Ahora el tiempo es digital, no se siente, se pierde en el aire, se nos desliza en clics por los dedos, nos pasa como viento por la frente hasta arrugarla. Corre igual que antes, pero se siente más rápido. Frenético. Es que hoy los días son más ligeros, dicen algunos, y no, no es así, es solamente que lo malgastamos.
He caído en la cuenta de que gasto demasiado tiempo. Yo siempre fui de los gastadores. Perdí momentos valiosos porque estaba gastando tiempo en algo que parecía más importante. He perdido oportunidades, he dejado de golpear puertas, he perdido amigos, y sobre todo, he perdido edades.

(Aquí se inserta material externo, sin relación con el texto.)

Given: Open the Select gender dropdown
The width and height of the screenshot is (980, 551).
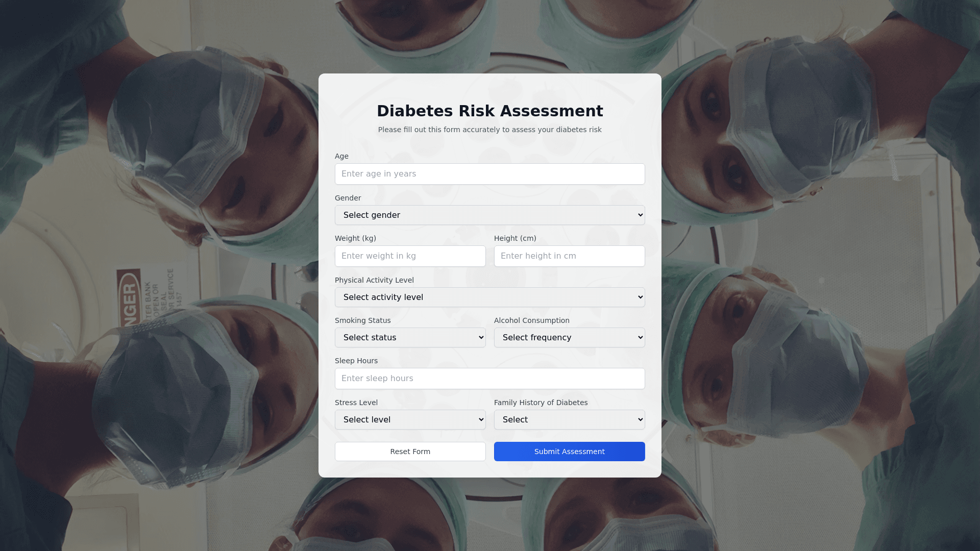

Tenía veinte años cuando mi primera hija nació. Y sí, creció demasiado rápido. Corrijo, no es que creció rápido, creció al mismo tiempo que todos, pero su tiempo se me fue de las manos. Cuando era pequeña anhelaba que crezca pronto para que pueda valerse por sí misma. Con mi hijo varón pasó igual. ¡Cuándo fue que dejó de ser un niño pequeño para volverse un adulto!
Ahora cómo quisiera que vuelvan a ser pequeños. Volver a los años de escuela, esperarlos a la salida para ir por un helado. Jugar juntos, reír a carcajadas, correr dando vueltas en círculos, perseguirnos, y volver a reír y reír de nuevo.
Hace algunos años aprendí que el tiempo se invierte y no se gasta. Se invierte en las personas, en los seres amados, en las cosas que te llenan y traen satisfacción. El tiempo se cuenta en sonrisas, en lágrimas que valen la pena, en logros, en abrazos y en palabras inolvidables.
No le podemos dar la espalda al tiempo, hay que enfrentarlo viviendo, y así guardar en la memoria algunos pedazos de satisfacción inédita. Y, poco a poco, mientras va pasando la vida, sentir que segamos el fruto de nuestras sonrisas, la cosecha de nuestros abrazos.